Die Voraussetzungen hierfür liegen im vorliegenden Fall jedoch nicht vor. Das Grundstück FlNr. 79 weist eine Größe von 677 m² und das Grundstück FlNr. 80 von 870 m² auf. Beide Grundstücke sind aufgrund ihrer Größe und ihres Zuschnitts selbstständig bebaubar. Eine einheitliche Nutzung oder eine tatsächliche Überbauung begründen für sich allein keine wirtschaftliche Einheit (BayVGH, U.v. 17.12.1992 – 6 B 90.427 – juris Rn. 26). Es ist auch nicht relevant, dass die Grundstücke aneinandergrenzen und einem einheitlichen landwirtschaftlichen Betrieb dienen.
Eine Heilung des angefochtenen Bescheids durch Erlass eines neuen Bescheids scheidet aus. Die vierjährige Festsetzungsfrist, die mit Entstehen der sachlichen Beitragspflichten im Jahr 2009 begann, ist am 31. Dezember 2013 – noch während des Laufs des Widerspruchsverfahrens – abgelaufen (Art. 13 Abs. 1 Nr. 4b bb 3. Spiegelstrich KAG i.V.m. § 169, § 170 Abs. 1 AO). Zudem dürfen nach Art. 19 Abs. 7 Satz 2 KAG (i.d.F. vom 26.6.2018, GVBl.
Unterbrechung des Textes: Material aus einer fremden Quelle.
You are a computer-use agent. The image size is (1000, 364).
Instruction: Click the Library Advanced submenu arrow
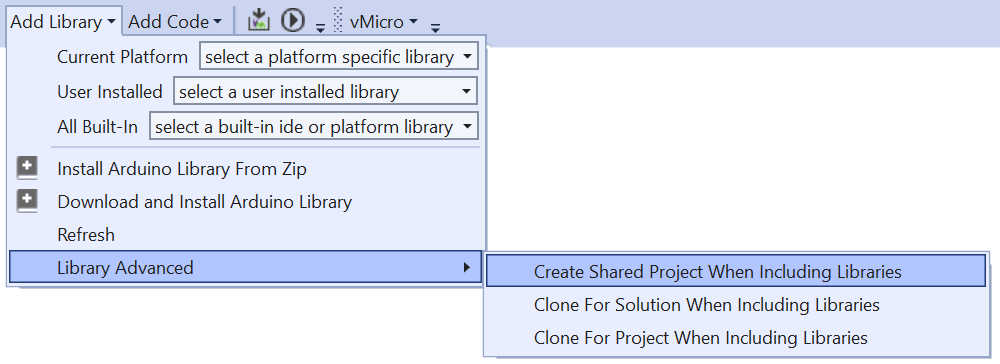[x=468, y=267]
S. 449) ab 1. Januar 2018 keine Straßenausbaubeiträge mehr festgesetzt werden.
Die Kostenentscheidung folgt aus § 154 Abs. 2 VwGO. Der Ausspruch über die vorläufige Vollstreckbarkeit der Kostenentscheidung beruht auf § 167 Abs. 2 VwGO i.V.m. § 708 Nr. 10‚ § 711 ZPO.
Die Revision ist nicht zuzulassen‚ weil kein Zulassungsgrund nach § 132 Abs. 2 VwGO vorliegt.